Statistics on Electric Vehicle Ecosystem
However electric vehicles will gain a higher market share. As per the recent stats, from $1.4 billion in 2021, the Indian electric vehicle market is anticipated to surpass $15 billion by 2027. Therefore, expecting annual growth of 47%.
The immediate and greater challenge for India, however, is to create a safe and sound electric vehicle environment. The component supply chain will be a factor. With electrification as a major driver of this transformation, the mobility industry is clearly in one of its most disruptive periods. Every year, more than 100 new electric vehicles (EV) models are introduced around the world. Furthermore, it is predicted that by 2040, one in every three cars sold will be electric vehicles.
The EV disruption in the automobile industry is pretty democratic. Since the focus on new technologies has opened up an opportunity for new players to enter the industry. Several incumbent automobile manufacturers have been slow to act. Therefore, giving EV start-ups the opportunity to gain a foothold in the market. But, regardless of these opportunities, EV start-ups require a supportive ecosystem to assist them to grow. As well as accomplish their full potential.
EVs: Long-term Opportunities That are Not a Zero-sum Game
It is certain that EVs have huge potential to deal both with climate change as well as fuel economies. Even though there is considerable competition between several companies of different sizes. Anyone who has spent any time with EVs understands that they are not a zero-sum game, regardless of technology. Because of the magnitude of the problems and their extreme variety, multiple companies will be required to provide a wide range of EV solutions. This is not to say that the EV industry will not be competitive, but rather to highlight the opportunities for collective movements and collaboration, especially among start-ups.

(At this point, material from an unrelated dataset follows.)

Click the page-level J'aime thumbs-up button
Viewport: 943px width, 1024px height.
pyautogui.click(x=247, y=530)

This could lead to a new type of EV organization that is more interested in ecosystem creation than product development. Consider testing equipment: a single EV start-up may not be able to afford all of the necessary equipment. Although an organization comprised of multiple EV start-ups could afford this equipment. As a result, they can spread the cost over time among their members. This is a far more efficient way of utilizing the equipment. Furthermore, it provides a more efficient model at a time when equipment is becoming more expensive and difficult to obtain. Start-ups would benefit greatly from access to cutting-edge equipment while minimizing risk, capital expenditures, and cash flow issues.
The Challenges are Many
There are many encounters that EV start-ups deal with. But given the fact that it is a relatively new and innovative technology in a capital-intensive industry, Research & Development (R&D) is undoubtedly a huge challenge for many start-ups.

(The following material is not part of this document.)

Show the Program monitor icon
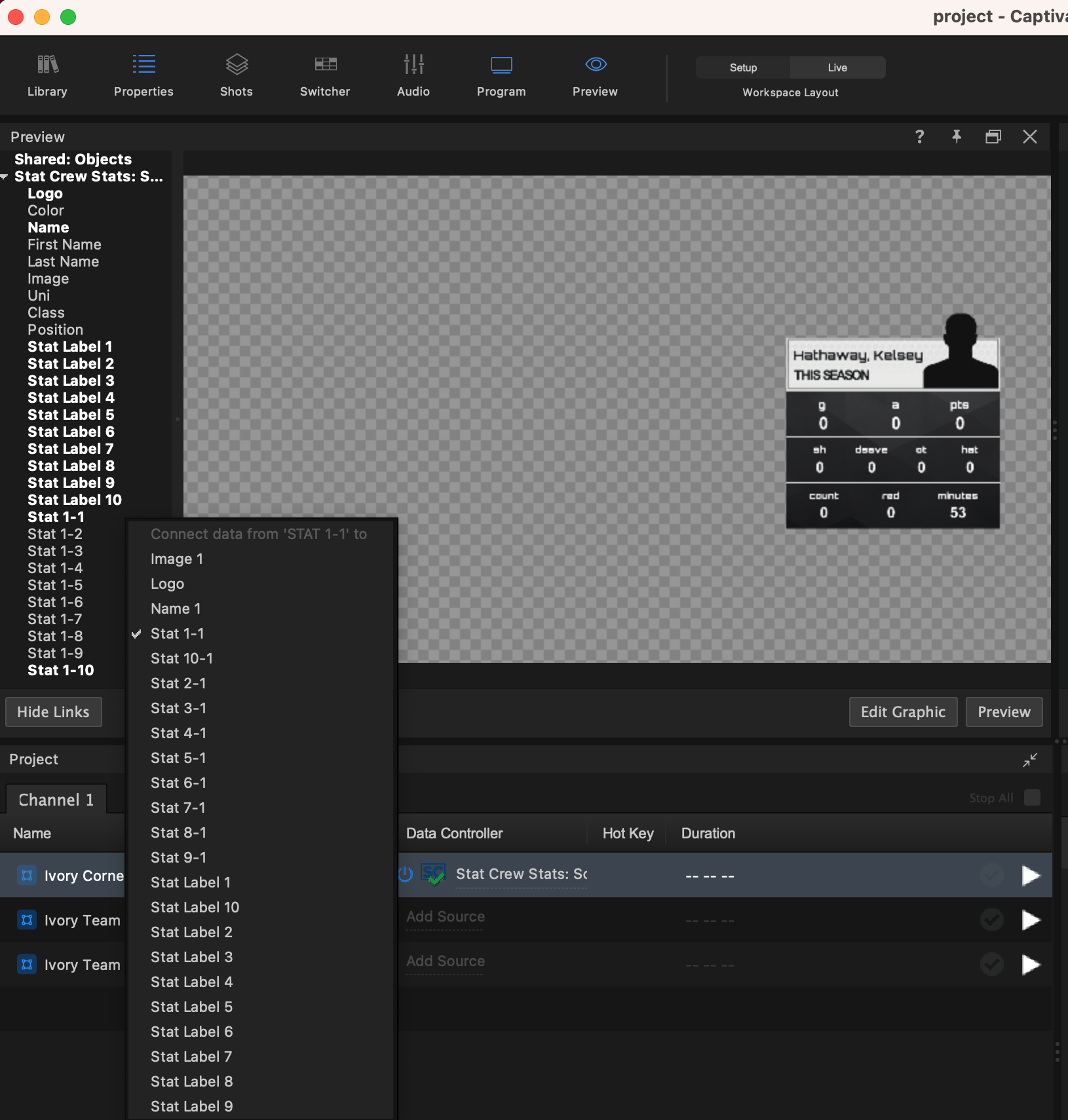This screenshot has width=1068, height=1120. [x=501, y=64]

In 2019-20, the world’s top 20 car manufacturers used up close to a combined INR 7 lakh crores on R&D in EVs – numbers that start-ups will struggle to resonate with. Whereas this is a limitation, start-ups do have the benefit of flexibility and agility as they are not beholden to established manufacturing processes and product designs. Nonetheless, important components like batteries are still expensive as they account for 40% of an EVs production cost. Indian start-ups will especially struggle with this in building an electric vehicle ecosystem as the availability of raw materials for lithium-ion batteries is limited. Nevertheless, there are some initiatives, such as a Production Linked Incentive, to motivate alternative battery chemistries with more indigenous materials, research on them is complex, scattered, and expensive – restricting the entry of start-ups into this industry.

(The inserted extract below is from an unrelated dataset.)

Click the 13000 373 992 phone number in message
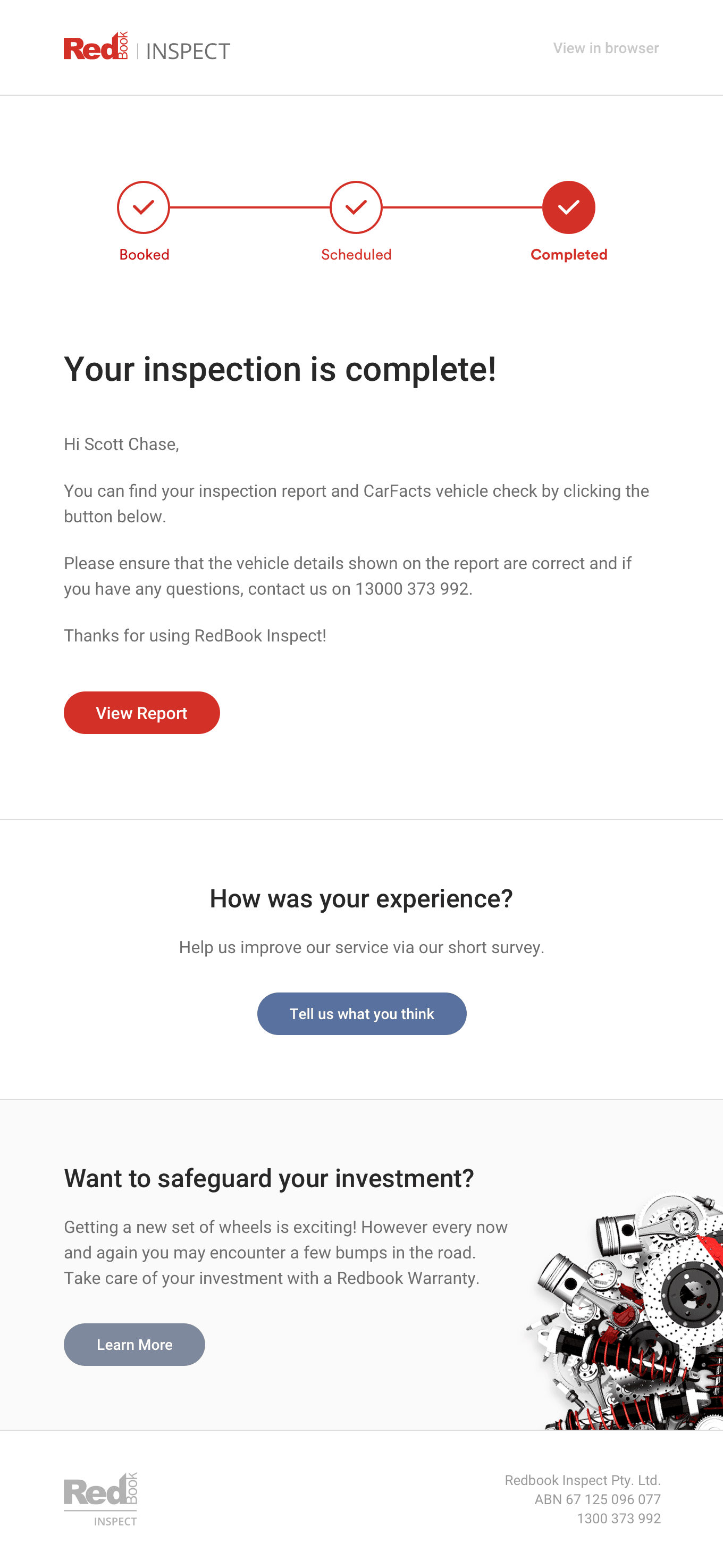The width and height of the screenshot is (723, 1568). (413, 589)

Another key challenge before the electric vehicle ecosystem is the non-availability of a component manufacturing ecosystem or supply chain, which makes it the backbone of any industry. There are no supply chain or component experts in the industry at the moment. This is of course a given fact because of the budding stage of the industry in India, but then again it is the need of the hour to streamline our energies on creating a thriving component manufacturing infrastructure if we want domestic component manufacturing for electric vehicles to succeed.
Constructing the electric vehicle ecosystem provides an enormous business opportunity for Indian manufacturers across the value chain which includes manufacturers, service providers as well as traders. Concerns over electric vehicle range as well as ambiguity over charging infrastructure are building obstacles in the acceptance of electric vehicles in the country. The implementation of EVs will hugely rely on government policies and stakeholders such as OEMs, start-ups, charging infrastructure developers as well as battery manufacturers to come together and aim for collaborative partnerships.